Rural-urban and urban-rural migration flows as indicators of economic opportunity in Sub-Saharan Africa: What do the data tell us

Type Working Paper
Title Rural-urban and urban-rural migration flows as indicators of economic opportunity in Sub-Saharan Africa: What do the data tell us
Author(s)
Publication (Day/Month/Year) 2013
URL http://r4d.dfid.gov.uk/pdf/outputs/MigratingOutOfPov/WP9.pdf
Abstract
Migration flows can be sensitive indicators of the geography of economic opportunity
and vitality. In sub-Saharan Africa (SSA) assumptions are too often made about the
scale and direction of migration flows between rural and urban areas and about the
ubiquity of rapid urbanisation across the region. This can divert attention from the
economic realities of the developmental landscape in individual countries and from the
increasing differentiation between them. This paper will demonstrate, using census data
and other sources, that the rate at which urbanisation levels have recently been
increasing in many large mainland SSA countries where the majority of SSA people live
has significantly reduced, although some continue to urbanise very rapidly.

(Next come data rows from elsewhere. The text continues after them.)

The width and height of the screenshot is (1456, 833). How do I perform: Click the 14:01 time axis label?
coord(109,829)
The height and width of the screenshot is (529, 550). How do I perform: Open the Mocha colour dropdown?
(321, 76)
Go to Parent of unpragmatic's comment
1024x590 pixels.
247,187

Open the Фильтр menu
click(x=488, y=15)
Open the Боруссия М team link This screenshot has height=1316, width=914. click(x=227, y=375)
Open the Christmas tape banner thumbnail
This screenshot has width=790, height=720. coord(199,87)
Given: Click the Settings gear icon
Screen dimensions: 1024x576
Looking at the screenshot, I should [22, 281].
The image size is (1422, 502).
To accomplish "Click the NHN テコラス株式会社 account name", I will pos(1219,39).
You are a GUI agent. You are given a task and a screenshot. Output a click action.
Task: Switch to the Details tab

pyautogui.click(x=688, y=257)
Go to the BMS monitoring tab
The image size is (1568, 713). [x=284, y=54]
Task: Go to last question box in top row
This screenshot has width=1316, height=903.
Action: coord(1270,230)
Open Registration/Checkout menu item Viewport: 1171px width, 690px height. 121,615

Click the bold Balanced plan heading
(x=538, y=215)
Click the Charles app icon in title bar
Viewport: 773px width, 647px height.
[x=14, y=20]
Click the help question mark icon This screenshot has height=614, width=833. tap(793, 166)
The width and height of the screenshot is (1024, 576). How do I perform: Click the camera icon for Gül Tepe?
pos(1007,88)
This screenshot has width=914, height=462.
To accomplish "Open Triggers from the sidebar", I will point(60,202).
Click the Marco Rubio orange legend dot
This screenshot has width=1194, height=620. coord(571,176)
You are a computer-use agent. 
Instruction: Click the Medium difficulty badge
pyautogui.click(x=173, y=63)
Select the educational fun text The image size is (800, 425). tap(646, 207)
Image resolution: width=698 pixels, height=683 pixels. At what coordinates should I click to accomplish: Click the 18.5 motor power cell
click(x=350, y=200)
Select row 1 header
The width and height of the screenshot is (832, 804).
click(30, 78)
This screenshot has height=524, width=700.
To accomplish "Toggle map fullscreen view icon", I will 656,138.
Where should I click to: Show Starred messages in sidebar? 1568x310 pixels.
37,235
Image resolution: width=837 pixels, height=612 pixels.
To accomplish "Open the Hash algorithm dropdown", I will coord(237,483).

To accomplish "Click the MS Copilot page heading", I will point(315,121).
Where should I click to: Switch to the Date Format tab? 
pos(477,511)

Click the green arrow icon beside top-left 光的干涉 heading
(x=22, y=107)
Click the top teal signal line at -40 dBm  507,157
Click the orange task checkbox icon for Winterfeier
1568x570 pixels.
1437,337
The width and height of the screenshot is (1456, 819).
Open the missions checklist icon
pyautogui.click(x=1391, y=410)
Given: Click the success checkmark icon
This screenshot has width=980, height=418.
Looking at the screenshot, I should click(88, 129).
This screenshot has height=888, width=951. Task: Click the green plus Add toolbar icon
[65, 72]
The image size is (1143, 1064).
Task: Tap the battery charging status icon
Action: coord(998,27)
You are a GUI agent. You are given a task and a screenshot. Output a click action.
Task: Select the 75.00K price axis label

It will also
show that SSA is not, as is often asserted, the world’s fastest urbanising region: many
Asian countries (according to UN Habitat data) are urbanising faster. A key reason why
SSA urbanisation levels in some countries are rising more slowly is changes in the net
rate of in-migration to urban areas in many countries, often because of rising rates of
circular migration related to weak urban economies. This paper will discuss the reasons
why misleading ideas about SSA urbanisation remain common and reflect upon the
need to study in greater depth the ways in which the region’s current natural-resource
based GDP growth feeds through into urbanisation and migration flows.